Debating the impending sheep reform in Strasbourg, MEPs voted for a new premium for next year of Euro30 (18.47) a head.

That is higher than the Euro21 (12.93) a head being proposed by the EU commission and eclipses the Euro10.8 (6.65) a head forecast for this year.

They also called for an Less Favoured Area supplement of Euro9 (5.54) a head compared with the Euro7 (4.30) a head proposed.

And they suggested that payments for milk-sheep producers should be the same as for meat producers.

Another amendment would see the first 100 ewes excluded from stocking rate calculations for extensification premium.

Labour MEP Gordon Adam, who prepared the report, said the current system was “manifestly unsatisfactory”.

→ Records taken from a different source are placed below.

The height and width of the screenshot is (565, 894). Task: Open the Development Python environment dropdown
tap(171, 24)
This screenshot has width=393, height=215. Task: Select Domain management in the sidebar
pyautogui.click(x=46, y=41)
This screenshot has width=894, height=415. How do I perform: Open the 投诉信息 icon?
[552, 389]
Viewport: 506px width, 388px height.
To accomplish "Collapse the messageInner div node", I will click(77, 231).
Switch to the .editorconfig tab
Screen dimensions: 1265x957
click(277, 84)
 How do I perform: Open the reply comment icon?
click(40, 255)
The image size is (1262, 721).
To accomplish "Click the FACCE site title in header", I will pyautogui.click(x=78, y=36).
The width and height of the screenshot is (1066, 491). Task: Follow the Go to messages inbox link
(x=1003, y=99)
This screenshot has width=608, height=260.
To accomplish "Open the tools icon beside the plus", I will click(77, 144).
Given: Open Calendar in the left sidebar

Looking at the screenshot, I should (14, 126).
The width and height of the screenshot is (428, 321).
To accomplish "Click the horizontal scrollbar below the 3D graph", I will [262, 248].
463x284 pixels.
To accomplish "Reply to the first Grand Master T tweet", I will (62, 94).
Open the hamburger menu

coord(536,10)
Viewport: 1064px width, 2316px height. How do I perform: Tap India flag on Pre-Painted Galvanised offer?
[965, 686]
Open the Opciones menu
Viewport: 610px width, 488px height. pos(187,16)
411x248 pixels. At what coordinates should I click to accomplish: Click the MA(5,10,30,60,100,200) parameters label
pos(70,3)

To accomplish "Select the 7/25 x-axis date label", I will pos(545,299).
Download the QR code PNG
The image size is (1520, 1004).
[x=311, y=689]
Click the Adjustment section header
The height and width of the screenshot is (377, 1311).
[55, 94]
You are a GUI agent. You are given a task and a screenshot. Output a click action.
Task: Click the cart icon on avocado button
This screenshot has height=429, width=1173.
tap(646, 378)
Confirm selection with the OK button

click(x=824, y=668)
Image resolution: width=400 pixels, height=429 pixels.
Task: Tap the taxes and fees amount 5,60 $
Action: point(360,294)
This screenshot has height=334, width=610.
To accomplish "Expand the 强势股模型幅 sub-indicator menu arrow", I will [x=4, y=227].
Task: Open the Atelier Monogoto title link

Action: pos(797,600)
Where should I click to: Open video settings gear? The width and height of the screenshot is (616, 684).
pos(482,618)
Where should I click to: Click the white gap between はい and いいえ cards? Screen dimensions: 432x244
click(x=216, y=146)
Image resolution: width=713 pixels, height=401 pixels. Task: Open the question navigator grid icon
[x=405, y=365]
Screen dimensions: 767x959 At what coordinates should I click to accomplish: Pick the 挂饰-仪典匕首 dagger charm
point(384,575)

Sheep farmers incomes had fallen behind other sectors while the method of calculating the premium was “statistically suspect”.

Irish Farmers Association president Tom Parlon said it was a “major breakthrough” in the quest for more support for sheep producers.

Some observers believe that, by going for such a big increase in the commissions proposal, the MEPs may have lost credibility.

The council will be mindful of the need to watch the budget, while the commissions proposal has been designed to keep costs under control.

Significantly, however, the parliaments budget committee believes there are funds available to pay for such an increase.

“It is my opinion that there are sufficient funds to meet this request,” said committee member and Irish MEP, John McCartin.

Farm ministers will make a final decision in Brussels on 19 November.